Nach dem Hinweis von Sebastian Deterding auf das Buch Calm Technology von Amber Case war ich neugierig auf den Inhalt geworden.
Mir leuchtet die zugrundeliegende Problemstellung ein und ich halte sie für relevant: wenn wir Produktmanager und Interaktionsdesigner weiterhin Software so bauen, wie wir es derzeit tun wird unsere technische Zukunft eine sehr laute!
50 Milliarden Geräte, so eine Schätzung von Cisco, werden im Jahr 2020 vernetzt sein und untereinander aber vor allem auch mit ihren Besitzern kommunizieren wollen: Der Kühlschrank, der Wasserkocher, die Türklingel, jede LED-Birne, die Smartwatch. Alles wird um unsere Aufmerksamkeit buhlen.
Verlockend also die Idee, in einem Buch einige Tipps und Tricks für „leiseres Design“ zu finden.
Das ist gut an dem Buch
Im Buch sind einige wirklich gute Beispiele, die einem bei Diskussionen rund um das Thema calm technology weiterhelfen.
Zum einen rund um den Digitalisierungswahnsinn, dem wir alle bis zu einem gewissen Grad verfallen sind: Ein Kickstarterprojekt für einen Sensor, der anzeigt wie überreif die Bananen in der heimischen Küche sind?! Warum? Bananen haben Schalen. Und die werden graduell braun. Das ist eine Art natürliche Anzeige.
Andere Beispiele sind eher Produktstudien. Ein kleines Display, das nur eine Funktion hat und zwar die nächsten Busabfahrten für die Bushaltestelle vor der eigenen Haustür anzuzeigen. Man wird so unkompliziert informiert und dass, ohne ein Handy nutzen zu müssen, dass einen weiter ablenken könnte. Die Anzeige ist einfach da, immer und lenkt einen nicht ab.
Außerdem hat Amber Case gute Prinzipien für den Design-Prozess formuliert. Acht Stück an der Zahl. Ein einfaches Regelwerk mit dem man sein Produktdesign nochmals hinterfragen könnte. Ein Beispiel:
„Technology should inform and create calm:
A person’s primary task should not be computing, but being human.
Give people what they need to solve their problem, and nothing more.“
Natürlich ist das noch reichlich highlevel. Aber ich finde als Richtlinien durchaus tauglich. Online nachlesen kann man die Prinzipien hier.
Was mir nicht so gut gefallen hat
Ich mochte das Buch sprachlich nicht. Es ist sehr simpel geschrieben und Dinge werden sehr oft wiederholt. Oft musste ich denken: „das hab ich doch gerade schon gelesen…?!“. Das war nicht so schön.

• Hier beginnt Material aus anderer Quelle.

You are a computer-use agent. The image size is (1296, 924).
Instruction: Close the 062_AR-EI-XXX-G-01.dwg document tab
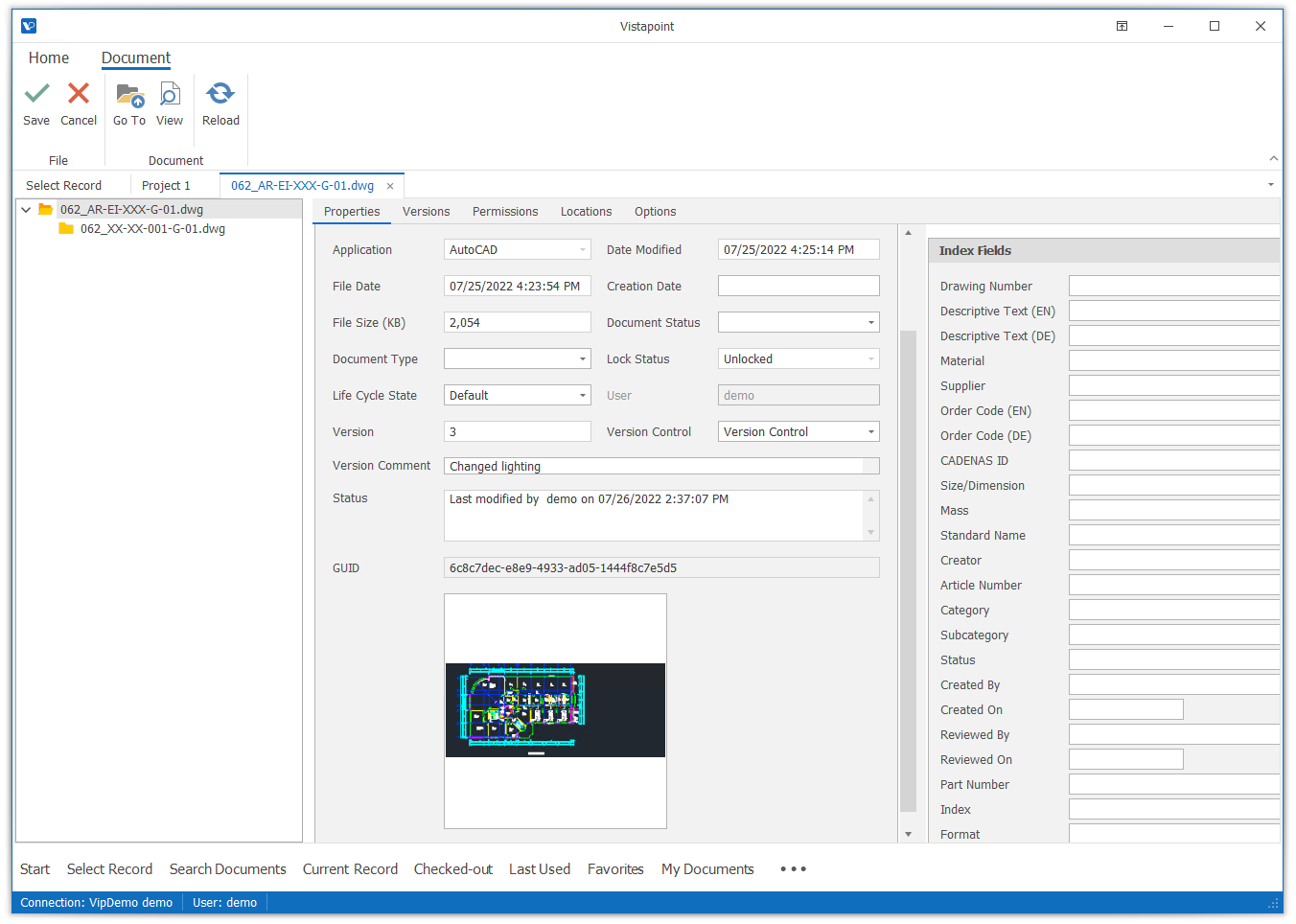click(x=389, y=185)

Außerdem finde ich einige der Vorschläge, wie sich calm technology im Unternehmen verankern lässt ziemlich verrückt: ein eigenes Team Gründen, das auf die Einhaltung der Prinzipien achtet? Das scheint mir nur für sehr, sehr große Unternehmen derzeit lohnenswert. Hier hätte ich mir einfachere Ansätze und mehr Praxisbeispiele gewünscht.
Fazit
Ich denke, das Thema calm technology wird in Zukunft weiter wichtig werden und es lohnt sich, sich frühzeitig damit auseinandersetzen. Denn aktuell geht die Tendenz ja eher zu mehr Push-Benachrichtigungen und mehr Notification-Bubbles. Und aktuell führt das auch noch zu guten Conversions. Aber was, wenn die Nutzer dessen müde werden? Also besser vorbereitet sein!